I- A penhora de do estabelecimento comercial abrange não apenas os bens móveis inerentes à actividade (comercial ou industrial) desenvolvida no local onde se encontra instalado, como o direito ao arrendamento desse imóvel, que no caso consiste numa fracção autónoma. Trata-se de uma universalidade de direito, não podendo por isso deixar de se entender como um todo, consubstanciada numa coisa juridicamente unificada.
II- Tendo-se penhorado o Estabelecimento Comercial, de cuja penhora foi notificado o senhorio, o facto do executado ter posteriormente procedido à entrega do imóvel ao senhorio, não permite que este passe a dispor dele como se não existisse quaisquer ónus sobre o imóvel locado onde está instalado o estabelecimento comercial.
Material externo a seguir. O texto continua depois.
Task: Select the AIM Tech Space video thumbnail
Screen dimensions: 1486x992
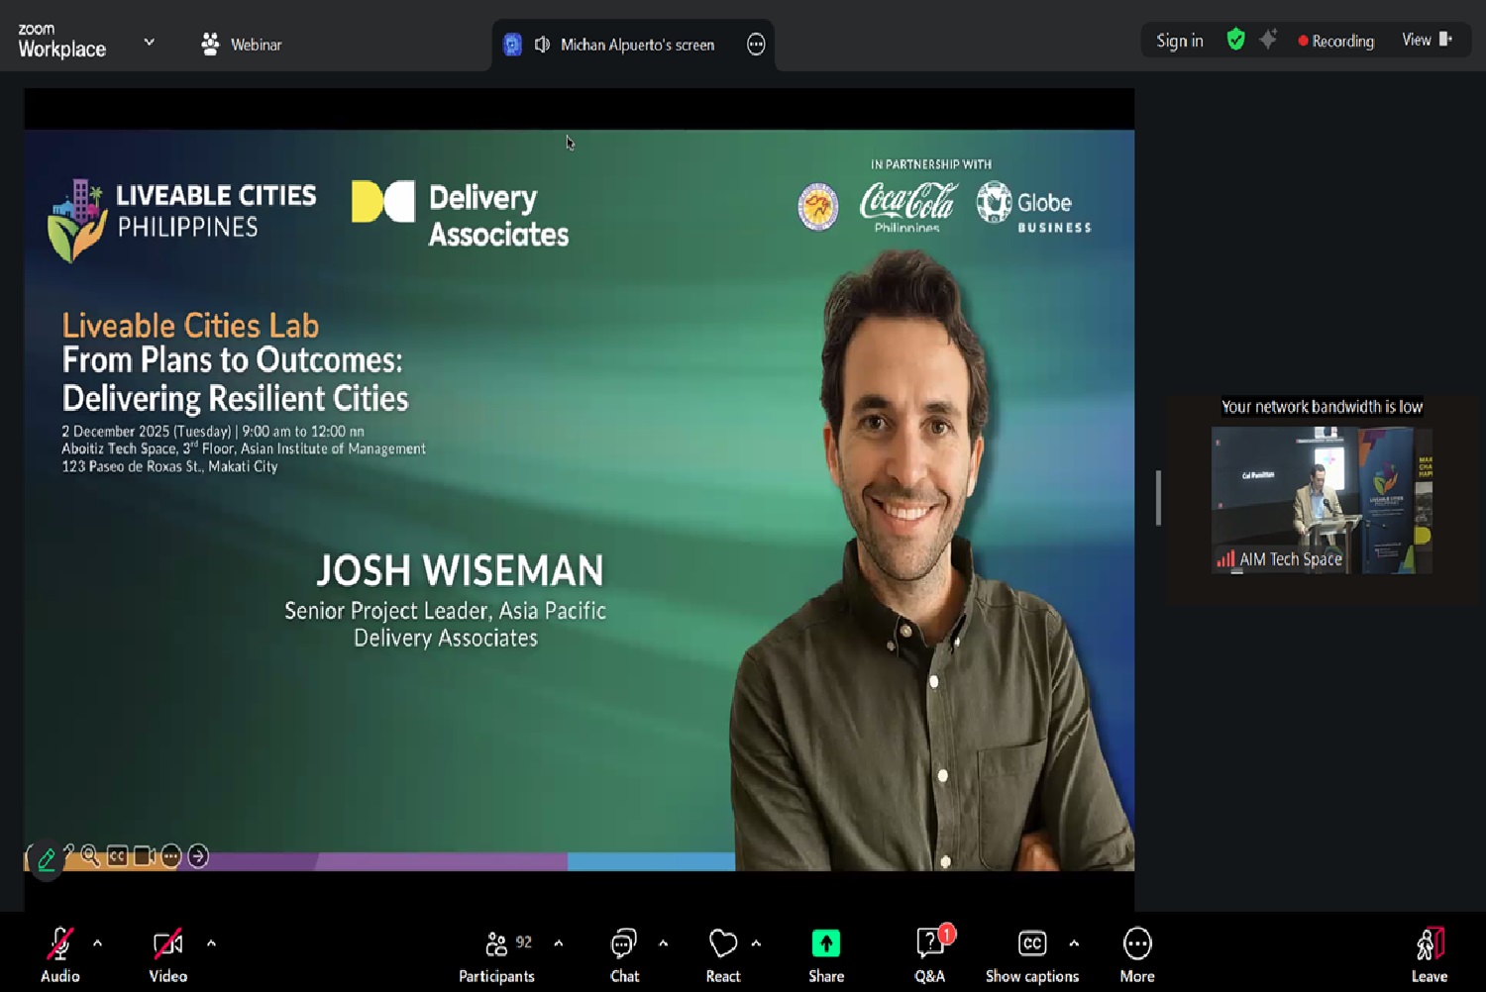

E irrelevante a resolução do contrato de arrendamento, por iniciativa do executado. Esse acto éineficaz em relação ao exequente, uma vez que os actos de disposição relativos a bens penhorados são ineficazes em relação ao exequente.
III- Para que os embargos pudessem vir a ser julgados procedentes, tinham de fundar-se numa posse anterior à diligência judicial respectiva, que não obviamente a diligência relativa à afixação do anúncio para a venda, mas à penhora do estabelecimento instalado no imóvel
IV- O momento para aferir essa posse é o da realização do acto judicial, que consubstancia a apreensão do bem penhorado sobre o qual se pretendem fazer valer os embargos.